Please refer to the weaknesses mentioned above.

审稿意见
3

This research explores the problem of memorization in video diffusion models (VDMs), extending the concerns previously identified in image diffusion models (IDMs). This memorization can result in the generation of copyrighted content, posing legal and ethical challenges. To tackle this, the paper extends Rahman et al., 2024 by improving definitions and metrics to quantify both content and motion memorization in VDMs, referred to as GSSCD and OFS-k respectively. The authors provide a memorization analysis across various VDMs and propose an innovative detection method that leverages these newly introduced metrics, GSSCD and OFS-k, to effectively identify memorization videos. These contributions are aimed at mitigating the risks associated with memorization in video generation, enhancing the trustworthiness and applicability of VDMs.

优点

  1. The investigation into memorization in video diffusion models (VDMs) addresses a critical and timely concern. As VDMs become increasingly sophisticated and widely used in generating realistic video content, the potential for these models to inadvertently memorize and replicate training data poses significant legal and ethical risks.

  2. The paper enhances the conceptual framework and analytical tools available for studying memorization in VDMs by introducing more nuanced and practical definitions of content and motion memorization.

  3. The paper proposes practical strategy for detecting memorization.

缺点

  1. The paper introduces a new metric for evaluating content memorization in video diffusion models in a frame-level manner but does not sufficiently justify the need for these over existing methods developed for image diffusion models. It remains unclear whether the current metrics for IDMs are insufficient for assessing memorization in videos.

  2. Limited Validation: The new metrics' validation primarily relies on 1K manual annotations on a single dataset (WebVid-10M), which might not reflect the diversity of real-world scenarios. More extensive validation across diverse datasets and more automated, objective evaluation methods could strengthen the findings.

  3. The paper repeatedly mentions the existence of a method in the field that addresses motion memorization in video diffusion models (Rahman et al., 2024), yet it fails to provide a qualitative comparison with this method. The absence of a direct, detailed comparative analysis weakens the argument for the proposed method's novelty and effectiveness.

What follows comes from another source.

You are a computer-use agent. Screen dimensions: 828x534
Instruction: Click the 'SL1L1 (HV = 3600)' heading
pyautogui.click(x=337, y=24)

  4. Additional minor weaknesses:

a. Figure 3 appears to be redundant, as Table 2 already sufficiently demonstrates that ModelScope’s generations replicate the image training data.

b. In Table 2, it would improve clarity if text-conditional generations (T2V) and unconditional generations (UV) were distinguished in separate column.

问题

Please refer to the previously noted weaknesses, and additionally, consider the following questions:

  1. Could the authors discuss any limitations of their work? Including such details would provide a more balanced view and help readers understand the potential constraints or challenges in applying the proposed methods in different contexts.

  2. How does the method perform under varied conditions, such as different video qualities or motion complexities? Is there a risk of the detection methods being too sensitive or not sensitive enough?

  3. Given that the authors have demonstrated the separate detection of content and motion memorization, could combining these methods into an ensemble approach enhance the overall detection performance

  4. Will you provide access to the implementation (code) or datasets used in the experiments? Providing these resources could greatly enhance the credibility and applicability of the research.

撤稿通知

I have read and agree with the venue's withdrawal policy on behalf of myself and my co-authors.